A new article explores the pedagogical integration of an LLM-based conversational agent within educational robotics, offering empirical evidence on how real-time, adaptive feedback influences student perception and task success while establishing a data-rich framework for advanced student modeling and the development of digital twins in collaborative learning environments.
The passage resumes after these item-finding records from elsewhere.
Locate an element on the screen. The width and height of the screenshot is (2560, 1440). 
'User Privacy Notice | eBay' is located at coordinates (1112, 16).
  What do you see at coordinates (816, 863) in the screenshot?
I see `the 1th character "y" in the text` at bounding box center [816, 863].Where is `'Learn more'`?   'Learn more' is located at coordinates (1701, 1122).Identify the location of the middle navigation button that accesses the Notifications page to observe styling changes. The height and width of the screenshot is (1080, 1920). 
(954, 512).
Morano, M., Ifenthaler, D., Cesaretti, L., Nardo, F. D., Screpanti, I., & Scaradozzi, D. (2026). Design and evaluation of an AI-based conversational agent for adaptive feedback in educational robotics. IEEE Transactions on Learning Technologies. https://doi.org/10.1109/TLT.2026.3676621

Artificial intelligence (AI) is increasingly adopted in education to deliver structured, real-time feedback, especially in complex, collaborative learning scenarios. Large Language Models (LLMs), in particular, have enabled the integration of chatbots into a wide range of educational settings. This study presents the design and implementation of an AI-empowered chatbot, based on the Anthropic Claude 3.5 Sonnet, within educational robotics activities, aiming to explore its potential as a valid support system for real-time, contextualised feedback delivery. The system was deployed in a field study involving 80 students (grades 5–7), organised into 26 collaborative groups. Three hypotheses were evaluated: whether chatbot interaction (i) correlates with students’ perceived usefulness (PU), (ii) supports more efficient programming behaviour, and (iii) is related to task success. While the number of attempts did not significantly decrease, chatbot interaction showed mixed associations with success, highlighting that usage frequency alone does not predict effectiveness. Students also consistently rated the system as highly useful (PU=4.04 ± 0.46). Additionally, the chatbot infrastructure enables continuous tracking of student activity, opening the way for advanced student modelling and the development of digital twins within educational systems. This work contributes to the field of intelligent tutoring by demonstrating that LLM-based agents, when pedagogically aligned, can improve both perceived feedback quality and learner engagement in collaborative, task-based learning environments. Future research should refine feedback strategies and evaluate system performance across more homogeneous learner groups to improve modelling accuracy and scalability.